What's the new thing here? If I understood correctly, it seems that you can connect your Docker host to an overlay network, so your containers can access other containers and resources through it. Am I correct to think this facilitates orchestration of the containers' network?

Disclosure: I am behind https://wormhole.network which could be seen as some sort of Weave competitor, but it's not. It covers other use cases, even though there's some overlapping e.g. overlay multi-host networking for containers https://github.com/pjperez/docker-wormhole - it doesn't require changes on the host itself, but can't be orchestrated.

2 comments

I haven't come across your project before. Any relation to my (similarly named) project https://github.com/vishvananda/wormhole ? I always thought that one of the most interesting piece of my project was easy ipsec tunnel setup.

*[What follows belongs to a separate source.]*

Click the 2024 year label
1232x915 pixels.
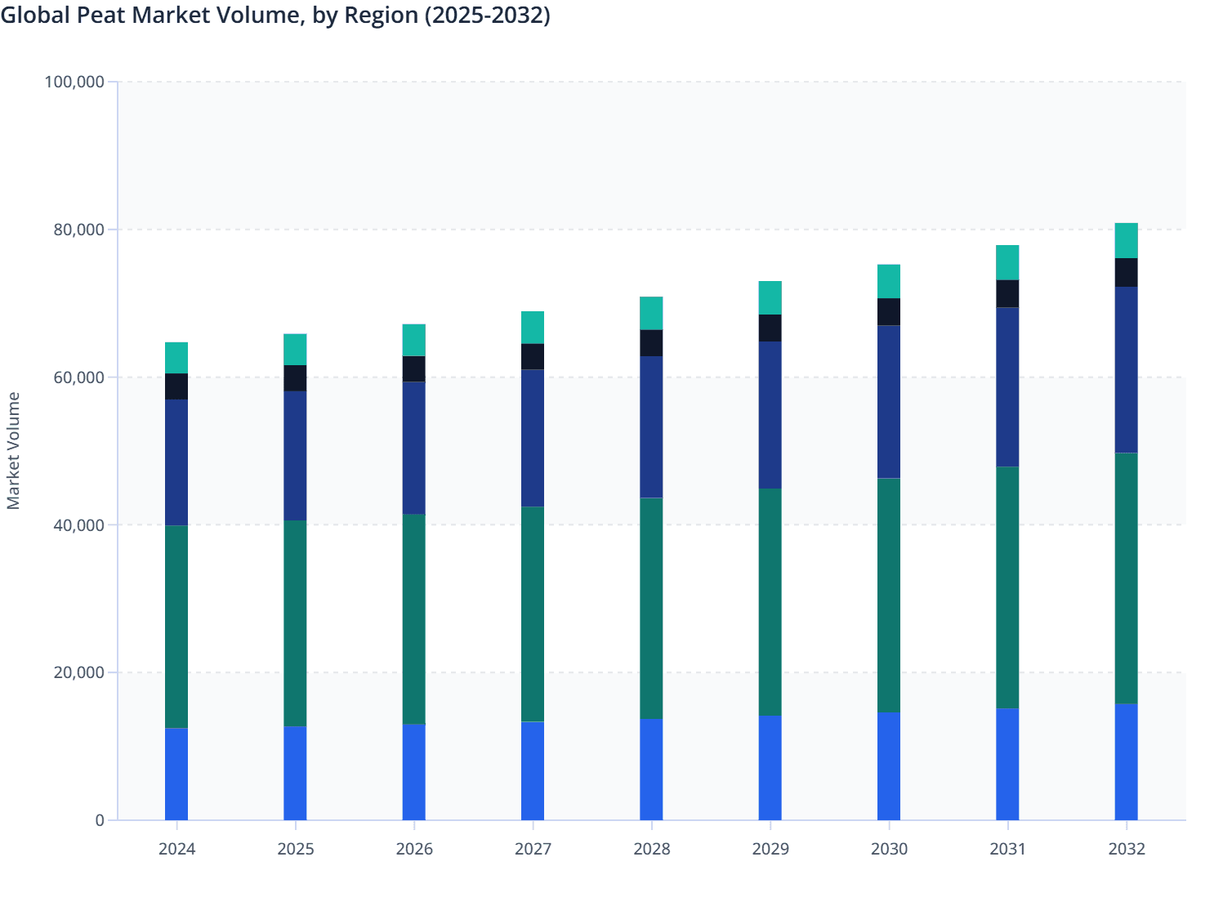(176, 850)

It turns out that setting ip ipsec tunnels is pretty tricky.
Holy cr*p! haha! first time I see your project, too.

I think both are a bit different. My project is based on SoftEther and using an external server as a pivotal point, so all the members of the network only need outbound 443/TCP access. It's not point to point unfortunately. The idea is to make sure it works on as many scenarios as possible.

I'm just adding all the server management and simplification layer, but both server and clients are 100% SoftEther.

No, Docker already supports overlay networks, including Weave a default one that ships with it, and Calico.